1980. Une cloche sonne, une jupe lève, et le rock ressuscite
En septembre 1980, AC/DC sort You Shook Me All Night Long, premier 45 tours tiré de l’album Back In Black. C’est le premier single avec Brian Johnson. Et tout repose sur lui. Bon Scott est mort huit mois plus tôt. Le groupe revient sans prévenir, sans larmes, sans ralentir. Il balance un riff et une voix. Il repart comme une bagnole qui refuse de caler.
Ce n’est pas une chanson de deuil. C’est une chanson de jambes, de chrome, de sueur. En face A, You Shook Me All Night Long attaque sec. Pas une note en trop. Une guitare tranchante. Un rythme collé à la peau. Le morceau ne cherche pas à expliquer. Il montre. Il embrase. Brian Johnson pose sa voix rauque d’un seul jet. Une prise. C’est fait. Et c’est définitif.
Le morceau ouvre l’album Back In Black, disque noir, disque mythique, disque de renaissance. Un an après If You Want Blood (You’ve Got It) et Highway To Hell, c’est un retour d’outre-tombe. Mais sans pathos. Le riff est immédiat, le refrain, imparable. Le clip montre des jambes, des motos, une tension sexuelle permanente. Le groupe ne pleure pas Bon Scott. Il rugit dans son sillage.
En face B, Have A Drink On Me. Une chanson d’ivrogne ou d’hommage ? Les deux. Un tempo plus lent. Un riff plus sale. Une phrase suspendue : « Don’t worry about tomorrow… » Et ce qui vient après n’est pas une consolation. C’est une acceptation. Le verre est levé, comme sur For Those About To Rock (We Salute You) deux ans plus tard : pas pour trinquer. Pour tirer.

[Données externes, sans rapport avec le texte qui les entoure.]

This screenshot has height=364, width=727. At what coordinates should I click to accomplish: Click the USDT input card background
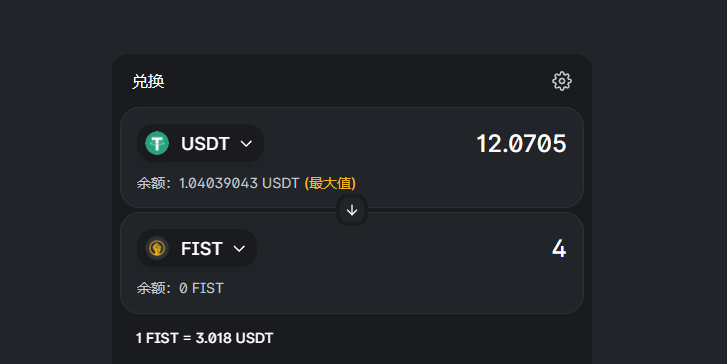[352, 158]
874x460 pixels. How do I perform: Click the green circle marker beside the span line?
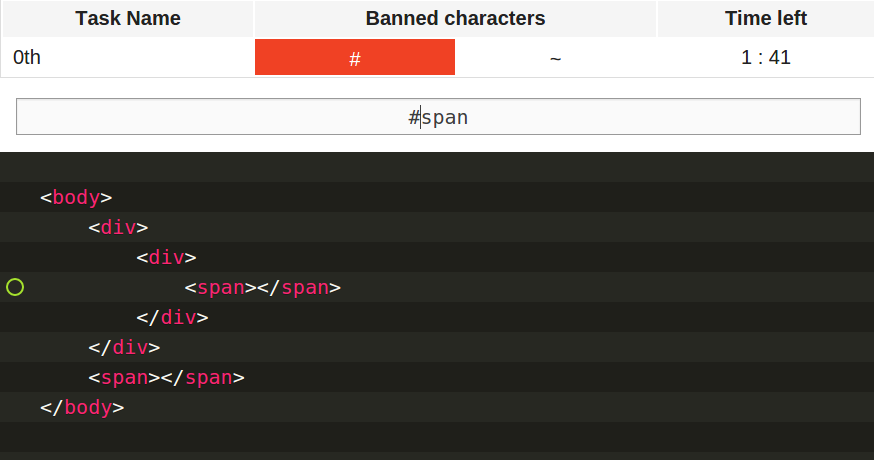[15, 288]
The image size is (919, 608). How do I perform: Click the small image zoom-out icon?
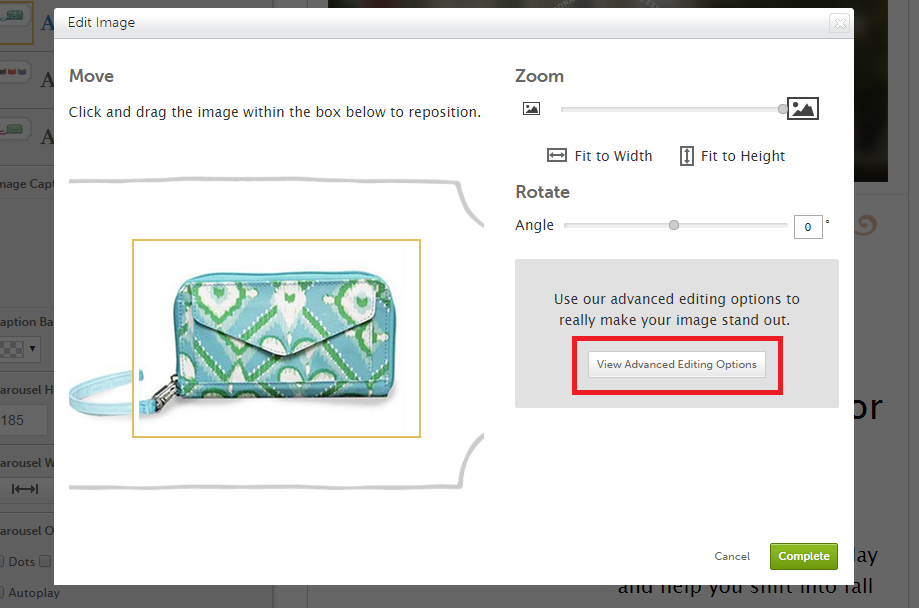point(531,109)
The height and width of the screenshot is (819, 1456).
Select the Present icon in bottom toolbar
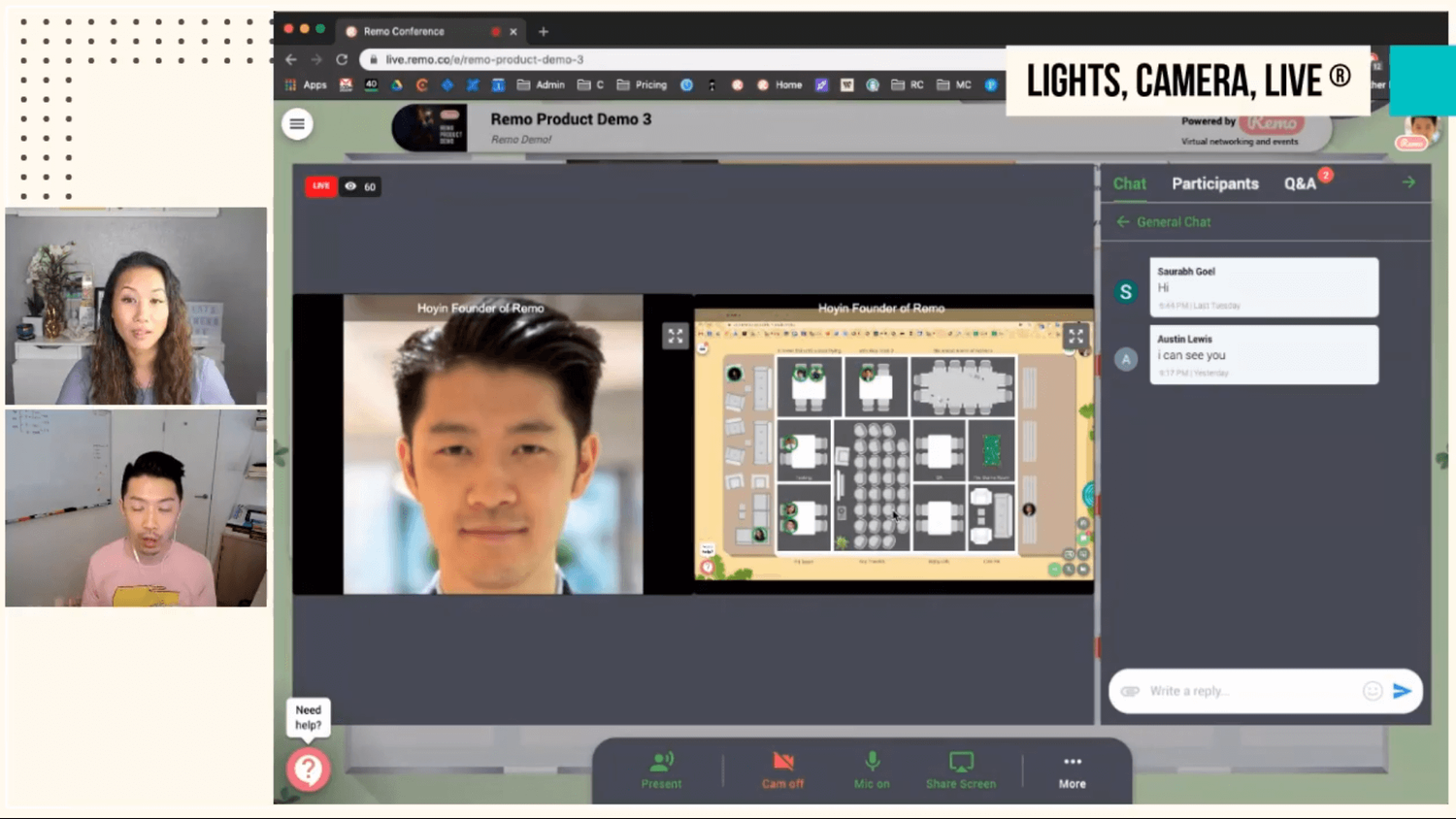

Ce 45 tours ne conclut rien. Il ouvre une ère. Une voix nouvelle. Un son encore plus resserré. AC/DC n’a pas remplacé son chanteur. Il a changé de ton. Et la greffe a pris feu. Depuis, You Shook Me All Night Long n’a jamais quitté les setlists. Il continue d’ouvrir les jambes, de faire crier les foules, et de rappeler que même en noir, le rock reste vivant.